Summary
Highlights
Children typically learn their first words around their first birthday. A common idea for word learning is pointing and naming, but this method has limitations. It's not universally practiced across cultures, and many words (like 'giving' or 'the') are difficult to point to. Even for pointable objects, ambiguity exists (e.g., is 'pair' the fruit or its color?).
Early words often include general nominals (apple, ball), names (Mommy, Daddy), action words (throw, dance), and social words (bye-bye, thank you). Early vocabularies show a 'noun bias,' meaning a higher ratio of nouns. While frequent words are generally learned first, certain frequent words (closed-class grammatical words like 'the') are learned later than common nouns.
The 'natural partitions hypothesis' suggests that early nouns refer to concrete objects that are easily individuated, making them conceptually autonomous. Verbs and adjectives are conceptually relational, requiring a broader context. However, this doesn't explain early learning of social words ('hello,' 'bye-bye') or event-type nouns ('night,' 'party').
A modified hypothesis suggests children learn words most readily in situations where communicative intentions are clear, often through social interaction. Word meanings are understood from social interaction, not just naming and pointing. For concrete nouns, this involves shared experiences during object handling; for event-type nouns, it's about joint activities.
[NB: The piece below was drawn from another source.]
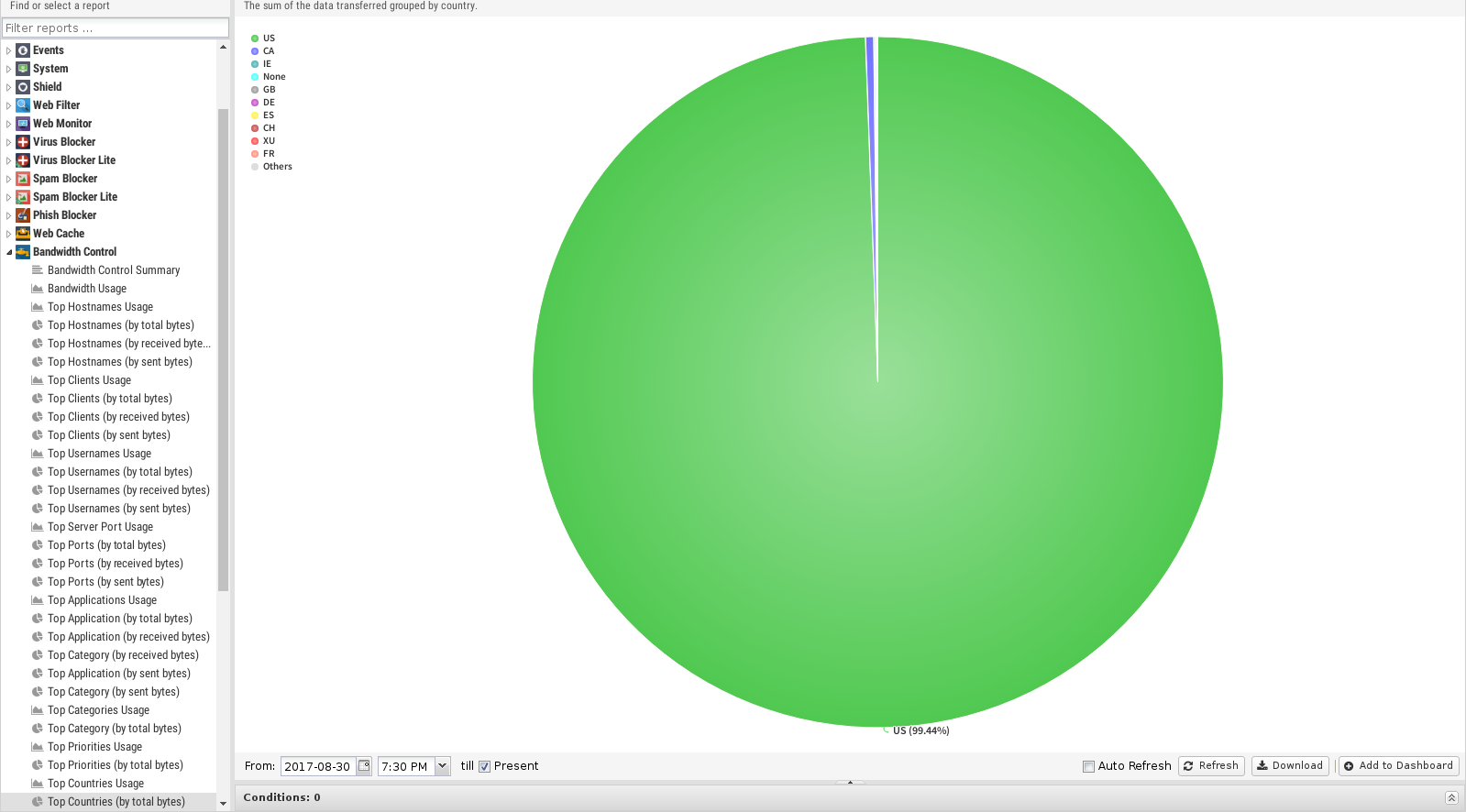Toggle the US legend entry

(x=268, y=38)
Three main theories explain word learning: Learning Theory (associating sounds with salient entities), Constraints Theory (innate abilities that constrain word meanings), and Social Pragmatic Theory (associating words with joint attentional frames).
Constraints Theory proposes innate mechanisms like the 'whole object constraint' (assume a word refers to a whole object), 'mutual exclusivity constraint' (new words refer to parts or properties of known objects), and the 'taxonomic assumption' (new words designate a class, not a single referent). However, these constraints face challenges, such as children accepting multiple labels for the same thing.
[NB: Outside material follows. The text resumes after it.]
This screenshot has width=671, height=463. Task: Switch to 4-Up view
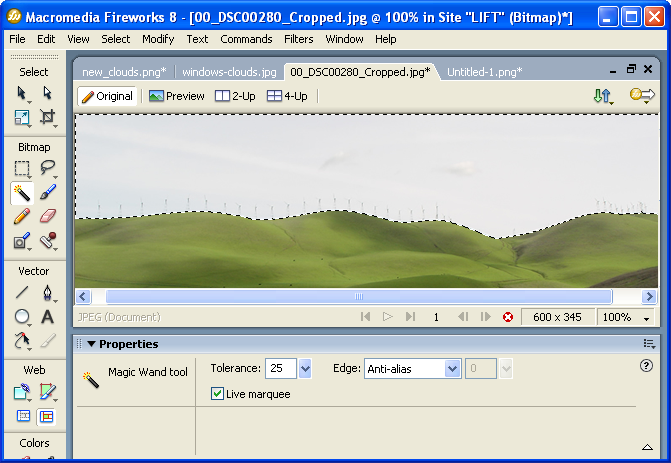click(x=287, y=96)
Social Pragmatic Theory emphasizes sociocognitive capabilities and social interactive routines as crucial for word learning. Prerequisites include learning phonemes and object permanence. Foundational processes are 'joint attention' and 'intention reading.' Facilitative processes involve understanding lexical contrasts and linguistic context.
Joint attention refers to shared focus on an object, mutually aware. After 9 months, children learn 'triadic joint attention,' enabling them to understand shared experiences and associate linguistic sounds with them. Intention reading is the ability to interpret others' actions as purposeful and goal-directed (theory of mind), allowing children to infer word meanings based on others' intentions, even if unspoken.
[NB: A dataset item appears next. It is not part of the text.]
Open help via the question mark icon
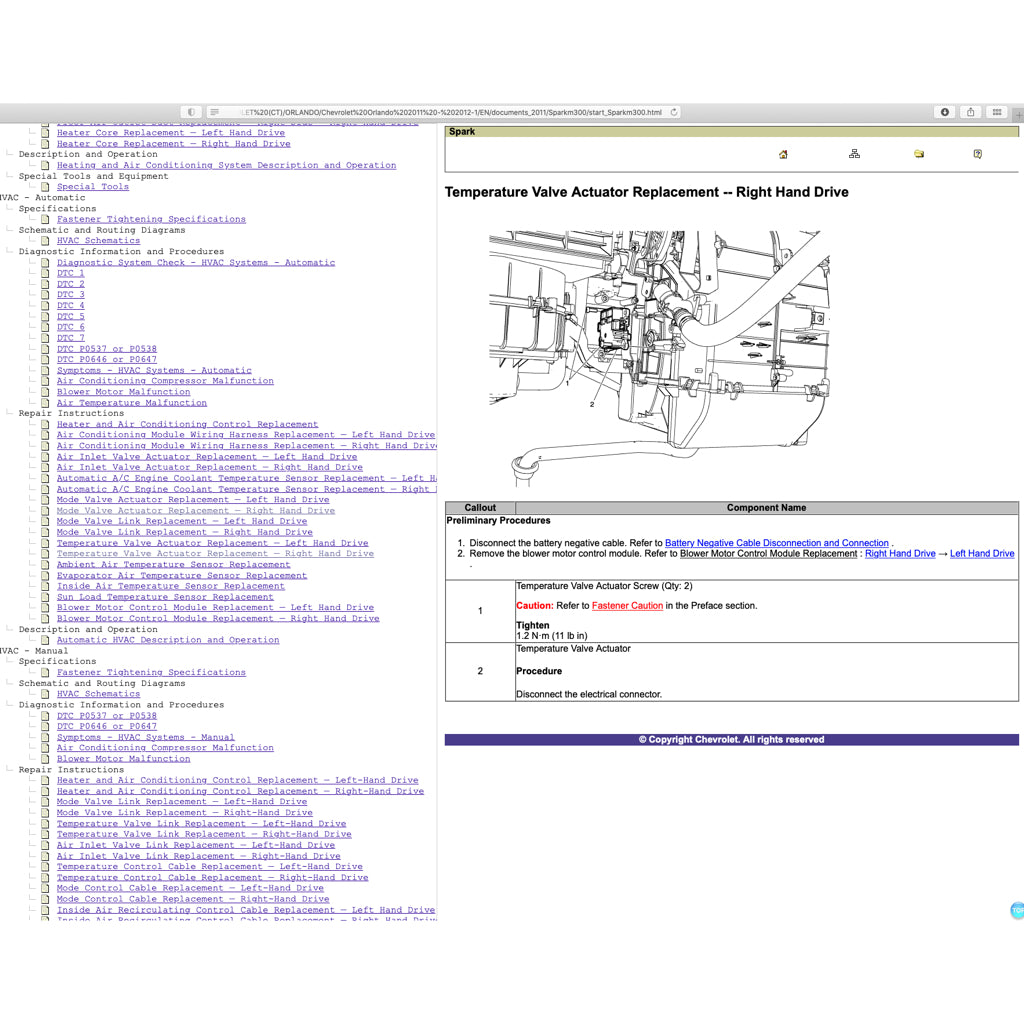1024x1024 pixels. [x=978, y=154]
Understanding lexical contrasts helps children narrow down categories (e.g., 'cow' vs. 'dog'). Linguistic context also plays a vital role; for instance, the presence of a determiner ('a zib' vs. 'zibing') helps children infer whether a word refers to an individuated object, an activity, or a mass.
Advantages include explaining why word learning starts around one year of age and eliminating the need for innate, language-specific structures. Drawbacks include not fully explaining how children infer words from whole utterances and the observation that autistic children (lacking joint attention) can still master language to some extent.
Key concepts in word learning include the noun bias, the modified natural partitions hypothesis (emphasizing communicative intentions), salience, constraints theory (whole object, mutual exclusivity, taxonomic assumption), and social pragmatic theory (joint attention, intention reading).